>>
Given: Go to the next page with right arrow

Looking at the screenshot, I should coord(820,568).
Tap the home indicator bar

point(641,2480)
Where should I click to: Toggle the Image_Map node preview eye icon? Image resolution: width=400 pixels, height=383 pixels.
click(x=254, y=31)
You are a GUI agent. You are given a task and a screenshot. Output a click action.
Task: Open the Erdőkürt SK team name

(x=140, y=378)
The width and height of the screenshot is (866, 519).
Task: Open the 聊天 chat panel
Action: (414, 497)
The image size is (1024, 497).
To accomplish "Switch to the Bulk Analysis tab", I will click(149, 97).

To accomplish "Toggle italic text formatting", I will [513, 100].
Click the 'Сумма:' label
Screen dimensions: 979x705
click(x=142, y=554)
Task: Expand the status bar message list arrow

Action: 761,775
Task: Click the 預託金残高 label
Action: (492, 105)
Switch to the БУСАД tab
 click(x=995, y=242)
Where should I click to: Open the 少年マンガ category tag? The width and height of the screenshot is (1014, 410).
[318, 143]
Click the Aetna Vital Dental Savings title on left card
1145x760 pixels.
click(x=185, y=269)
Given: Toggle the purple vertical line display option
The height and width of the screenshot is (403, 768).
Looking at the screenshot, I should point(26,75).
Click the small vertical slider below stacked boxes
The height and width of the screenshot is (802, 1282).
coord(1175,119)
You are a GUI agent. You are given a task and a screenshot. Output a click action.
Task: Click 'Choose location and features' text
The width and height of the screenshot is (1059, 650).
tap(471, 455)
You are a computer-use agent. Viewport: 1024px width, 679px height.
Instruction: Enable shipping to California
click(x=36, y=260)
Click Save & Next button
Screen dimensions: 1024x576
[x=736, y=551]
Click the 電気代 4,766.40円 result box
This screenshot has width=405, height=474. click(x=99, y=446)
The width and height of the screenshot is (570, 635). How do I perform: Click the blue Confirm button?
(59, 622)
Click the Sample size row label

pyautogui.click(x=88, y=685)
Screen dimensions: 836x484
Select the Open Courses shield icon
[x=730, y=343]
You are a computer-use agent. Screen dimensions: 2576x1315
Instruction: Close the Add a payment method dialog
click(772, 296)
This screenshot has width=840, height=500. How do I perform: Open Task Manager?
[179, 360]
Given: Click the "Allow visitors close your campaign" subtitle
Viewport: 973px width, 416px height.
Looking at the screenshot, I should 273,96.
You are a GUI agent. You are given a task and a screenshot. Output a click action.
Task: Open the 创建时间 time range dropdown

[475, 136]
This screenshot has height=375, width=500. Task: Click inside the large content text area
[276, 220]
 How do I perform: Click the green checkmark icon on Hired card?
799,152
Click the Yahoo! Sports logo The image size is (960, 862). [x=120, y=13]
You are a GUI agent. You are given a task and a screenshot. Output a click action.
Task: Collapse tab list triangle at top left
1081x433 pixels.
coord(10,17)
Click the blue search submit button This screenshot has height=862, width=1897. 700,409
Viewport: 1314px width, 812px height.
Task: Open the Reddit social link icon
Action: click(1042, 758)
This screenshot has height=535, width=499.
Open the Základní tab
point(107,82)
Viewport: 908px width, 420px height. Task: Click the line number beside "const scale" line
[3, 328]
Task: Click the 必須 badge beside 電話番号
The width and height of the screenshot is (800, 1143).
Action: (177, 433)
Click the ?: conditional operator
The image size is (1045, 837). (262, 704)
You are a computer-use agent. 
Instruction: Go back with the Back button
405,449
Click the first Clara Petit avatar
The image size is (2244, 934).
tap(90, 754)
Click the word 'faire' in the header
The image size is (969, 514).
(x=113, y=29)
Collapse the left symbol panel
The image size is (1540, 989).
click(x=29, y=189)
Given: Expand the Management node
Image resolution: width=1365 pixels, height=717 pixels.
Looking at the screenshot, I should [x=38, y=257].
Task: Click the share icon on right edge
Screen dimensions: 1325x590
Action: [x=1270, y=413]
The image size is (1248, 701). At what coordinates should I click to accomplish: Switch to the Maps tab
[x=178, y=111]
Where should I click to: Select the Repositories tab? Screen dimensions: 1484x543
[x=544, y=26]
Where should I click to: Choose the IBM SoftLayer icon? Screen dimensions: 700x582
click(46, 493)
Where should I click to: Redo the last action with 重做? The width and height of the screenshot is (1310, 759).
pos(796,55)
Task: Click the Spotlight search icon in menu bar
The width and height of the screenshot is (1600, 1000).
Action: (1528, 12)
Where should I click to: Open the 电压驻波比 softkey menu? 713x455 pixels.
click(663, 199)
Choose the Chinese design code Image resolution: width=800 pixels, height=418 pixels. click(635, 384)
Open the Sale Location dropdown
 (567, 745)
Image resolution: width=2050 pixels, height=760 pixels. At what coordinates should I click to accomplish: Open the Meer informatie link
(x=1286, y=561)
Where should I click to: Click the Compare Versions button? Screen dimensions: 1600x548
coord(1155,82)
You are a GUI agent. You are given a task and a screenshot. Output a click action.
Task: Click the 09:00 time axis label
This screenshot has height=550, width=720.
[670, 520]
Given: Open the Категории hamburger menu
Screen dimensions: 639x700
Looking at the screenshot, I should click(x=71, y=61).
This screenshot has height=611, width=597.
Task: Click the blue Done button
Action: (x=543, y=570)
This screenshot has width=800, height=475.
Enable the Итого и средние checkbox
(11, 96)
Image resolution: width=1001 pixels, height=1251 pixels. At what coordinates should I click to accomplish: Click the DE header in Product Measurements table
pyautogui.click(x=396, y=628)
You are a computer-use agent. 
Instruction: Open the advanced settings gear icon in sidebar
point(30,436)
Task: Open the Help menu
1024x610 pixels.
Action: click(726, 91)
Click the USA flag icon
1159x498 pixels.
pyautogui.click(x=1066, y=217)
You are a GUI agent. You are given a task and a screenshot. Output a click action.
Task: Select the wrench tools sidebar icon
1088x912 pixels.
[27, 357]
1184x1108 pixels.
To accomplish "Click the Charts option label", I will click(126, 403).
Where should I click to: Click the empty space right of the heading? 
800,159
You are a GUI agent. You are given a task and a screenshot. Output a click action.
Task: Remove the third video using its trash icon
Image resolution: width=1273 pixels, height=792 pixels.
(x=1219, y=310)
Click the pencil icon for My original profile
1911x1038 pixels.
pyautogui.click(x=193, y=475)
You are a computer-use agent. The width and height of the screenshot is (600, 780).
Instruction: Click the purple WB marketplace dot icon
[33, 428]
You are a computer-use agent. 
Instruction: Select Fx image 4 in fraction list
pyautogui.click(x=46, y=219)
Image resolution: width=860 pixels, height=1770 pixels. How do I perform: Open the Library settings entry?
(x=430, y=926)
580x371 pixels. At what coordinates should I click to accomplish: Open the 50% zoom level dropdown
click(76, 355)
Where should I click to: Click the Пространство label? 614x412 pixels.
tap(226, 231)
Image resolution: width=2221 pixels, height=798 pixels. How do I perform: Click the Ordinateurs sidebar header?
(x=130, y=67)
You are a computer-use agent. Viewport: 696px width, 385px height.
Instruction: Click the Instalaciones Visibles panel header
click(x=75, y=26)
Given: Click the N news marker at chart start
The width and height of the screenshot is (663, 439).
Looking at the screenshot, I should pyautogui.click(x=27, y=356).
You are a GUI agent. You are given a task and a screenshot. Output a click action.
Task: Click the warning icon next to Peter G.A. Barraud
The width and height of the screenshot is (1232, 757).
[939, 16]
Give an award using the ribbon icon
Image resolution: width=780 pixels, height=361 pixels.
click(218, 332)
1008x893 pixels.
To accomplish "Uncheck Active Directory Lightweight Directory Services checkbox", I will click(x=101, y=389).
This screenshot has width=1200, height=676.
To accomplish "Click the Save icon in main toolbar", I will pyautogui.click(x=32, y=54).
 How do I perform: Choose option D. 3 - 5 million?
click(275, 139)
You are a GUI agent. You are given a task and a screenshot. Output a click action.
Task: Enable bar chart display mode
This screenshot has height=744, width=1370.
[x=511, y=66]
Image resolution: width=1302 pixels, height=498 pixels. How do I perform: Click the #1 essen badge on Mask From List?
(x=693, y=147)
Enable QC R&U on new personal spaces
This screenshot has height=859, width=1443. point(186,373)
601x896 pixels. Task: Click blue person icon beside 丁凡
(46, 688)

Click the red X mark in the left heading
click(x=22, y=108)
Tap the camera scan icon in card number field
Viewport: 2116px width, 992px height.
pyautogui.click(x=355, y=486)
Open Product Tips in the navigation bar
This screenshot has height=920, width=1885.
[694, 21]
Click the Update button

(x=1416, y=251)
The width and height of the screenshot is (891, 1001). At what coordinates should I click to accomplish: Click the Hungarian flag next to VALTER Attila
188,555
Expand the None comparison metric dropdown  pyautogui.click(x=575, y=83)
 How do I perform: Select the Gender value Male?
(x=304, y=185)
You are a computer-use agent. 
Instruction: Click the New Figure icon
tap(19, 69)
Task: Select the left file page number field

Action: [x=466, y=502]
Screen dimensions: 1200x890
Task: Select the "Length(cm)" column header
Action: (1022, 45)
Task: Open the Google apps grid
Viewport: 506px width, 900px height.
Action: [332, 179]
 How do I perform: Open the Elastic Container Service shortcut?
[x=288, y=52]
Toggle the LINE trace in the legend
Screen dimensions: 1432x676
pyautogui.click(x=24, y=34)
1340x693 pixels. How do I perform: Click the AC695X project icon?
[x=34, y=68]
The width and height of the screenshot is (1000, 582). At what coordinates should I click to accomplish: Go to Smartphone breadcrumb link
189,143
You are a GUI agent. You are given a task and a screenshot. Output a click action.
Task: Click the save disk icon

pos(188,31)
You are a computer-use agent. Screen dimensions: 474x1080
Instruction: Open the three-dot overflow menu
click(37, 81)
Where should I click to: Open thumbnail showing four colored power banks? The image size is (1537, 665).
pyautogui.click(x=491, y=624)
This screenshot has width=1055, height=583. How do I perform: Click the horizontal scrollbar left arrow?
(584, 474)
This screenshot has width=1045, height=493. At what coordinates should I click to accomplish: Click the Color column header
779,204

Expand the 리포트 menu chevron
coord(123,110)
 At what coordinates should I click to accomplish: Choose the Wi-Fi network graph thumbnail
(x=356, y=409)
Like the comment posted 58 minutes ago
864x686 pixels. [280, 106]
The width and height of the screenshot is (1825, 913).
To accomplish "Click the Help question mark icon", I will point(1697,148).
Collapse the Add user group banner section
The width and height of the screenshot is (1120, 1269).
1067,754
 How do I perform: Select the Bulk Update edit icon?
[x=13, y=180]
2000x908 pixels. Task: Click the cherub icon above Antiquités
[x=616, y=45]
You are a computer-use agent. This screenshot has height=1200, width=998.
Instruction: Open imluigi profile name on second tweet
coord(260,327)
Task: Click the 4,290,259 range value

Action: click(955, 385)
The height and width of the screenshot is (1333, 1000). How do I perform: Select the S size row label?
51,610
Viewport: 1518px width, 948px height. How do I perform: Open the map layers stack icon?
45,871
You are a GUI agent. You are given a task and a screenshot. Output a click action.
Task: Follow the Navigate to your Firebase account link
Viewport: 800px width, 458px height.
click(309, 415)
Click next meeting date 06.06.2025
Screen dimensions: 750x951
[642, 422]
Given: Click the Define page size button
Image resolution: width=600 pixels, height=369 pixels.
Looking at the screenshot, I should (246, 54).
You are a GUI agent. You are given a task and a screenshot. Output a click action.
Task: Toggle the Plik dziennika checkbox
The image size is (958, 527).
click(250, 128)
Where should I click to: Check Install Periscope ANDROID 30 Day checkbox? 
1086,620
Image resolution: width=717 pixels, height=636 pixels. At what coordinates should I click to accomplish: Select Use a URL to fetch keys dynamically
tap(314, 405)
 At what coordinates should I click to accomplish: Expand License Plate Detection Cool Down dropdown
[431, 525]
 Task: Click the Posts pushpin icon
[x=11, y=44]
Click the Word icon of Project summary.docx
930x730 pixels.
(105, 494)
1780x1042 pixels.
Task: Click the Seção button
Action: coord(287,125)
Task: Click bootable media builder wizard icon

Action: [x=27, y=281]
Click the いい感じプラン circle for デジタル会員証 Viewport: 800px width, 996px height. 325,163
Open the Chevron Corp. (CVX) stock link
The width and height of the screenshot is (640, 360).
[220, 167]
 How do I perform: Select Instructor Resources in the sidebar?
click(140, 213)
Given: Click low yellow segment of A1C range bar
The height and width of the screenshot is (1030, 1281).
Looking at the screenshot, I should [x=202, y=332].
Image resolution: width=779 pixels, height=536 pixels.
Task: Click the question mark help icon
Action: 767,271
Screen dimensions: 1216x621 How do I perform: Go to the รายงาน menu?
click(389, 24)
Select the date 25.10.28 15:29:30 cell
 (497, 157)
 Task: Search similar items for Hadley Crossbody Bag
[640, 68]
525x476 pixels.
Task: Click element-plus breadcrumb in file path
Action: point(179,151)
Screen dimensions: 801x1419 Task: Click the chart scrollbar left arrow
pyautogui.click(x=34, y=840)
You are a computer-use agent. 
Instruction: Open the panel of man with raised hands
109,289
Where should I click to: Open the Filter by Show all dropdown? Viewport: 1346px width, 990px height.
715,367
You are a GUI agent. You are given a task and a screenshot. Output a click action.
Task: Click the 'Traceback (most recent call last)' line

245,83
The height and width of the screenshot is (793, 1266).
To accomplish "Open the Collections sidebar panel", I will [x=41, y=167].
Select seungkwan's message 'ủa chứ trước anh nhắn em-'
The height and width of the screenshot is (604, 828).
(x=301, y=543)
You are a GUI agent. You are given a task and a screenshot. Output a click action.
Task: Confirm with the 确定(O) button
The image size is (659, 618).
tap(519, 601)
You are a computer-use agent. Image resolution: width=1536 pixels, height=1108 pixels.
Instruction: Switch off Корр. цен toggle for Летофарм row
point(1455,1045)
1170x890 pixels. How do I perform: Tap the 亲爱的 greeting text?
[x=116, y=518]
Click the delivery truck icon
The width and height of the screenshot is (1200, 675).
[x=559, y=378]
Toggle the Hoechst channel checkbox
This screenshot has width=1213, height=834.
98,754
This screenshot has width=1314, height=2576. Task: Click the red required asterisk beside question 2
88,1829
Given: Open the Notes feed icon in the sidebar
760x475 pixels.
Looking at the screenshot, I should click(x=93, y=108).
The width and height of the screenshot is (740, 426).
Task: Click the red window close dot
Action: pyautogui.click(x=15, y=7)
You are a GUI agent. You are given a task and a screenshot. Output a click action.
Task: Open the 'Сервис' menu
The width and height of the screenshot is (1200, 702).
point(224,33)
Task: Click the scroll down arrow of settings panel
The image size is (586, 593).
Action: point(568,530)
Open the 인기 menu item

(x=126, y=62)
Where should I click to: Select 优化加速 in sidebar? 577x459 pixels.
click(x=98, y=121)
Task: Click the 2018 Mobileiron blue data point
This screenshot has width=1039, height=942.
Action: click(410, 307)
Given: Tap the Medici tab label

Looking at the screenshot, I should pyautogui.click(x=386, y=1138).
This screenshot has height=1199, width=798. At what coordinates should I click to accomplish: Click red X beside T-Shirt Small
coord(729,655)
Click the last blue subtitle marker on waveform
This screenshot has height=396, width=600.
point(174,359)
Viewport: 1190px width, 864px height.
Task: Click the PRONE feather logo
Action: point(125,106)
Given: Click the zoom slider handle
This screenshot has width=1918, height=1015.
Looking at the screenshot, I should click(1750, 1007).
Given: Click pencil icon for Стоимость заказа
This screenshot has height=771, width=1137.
<<
_Exercise details_. Go through the listing above and copy each line where the string "your" appears.

_Response area_.
Given: Click the "Allow visitors close your campaign" subtitle
Task: Follow the Navigate to your Firebase account link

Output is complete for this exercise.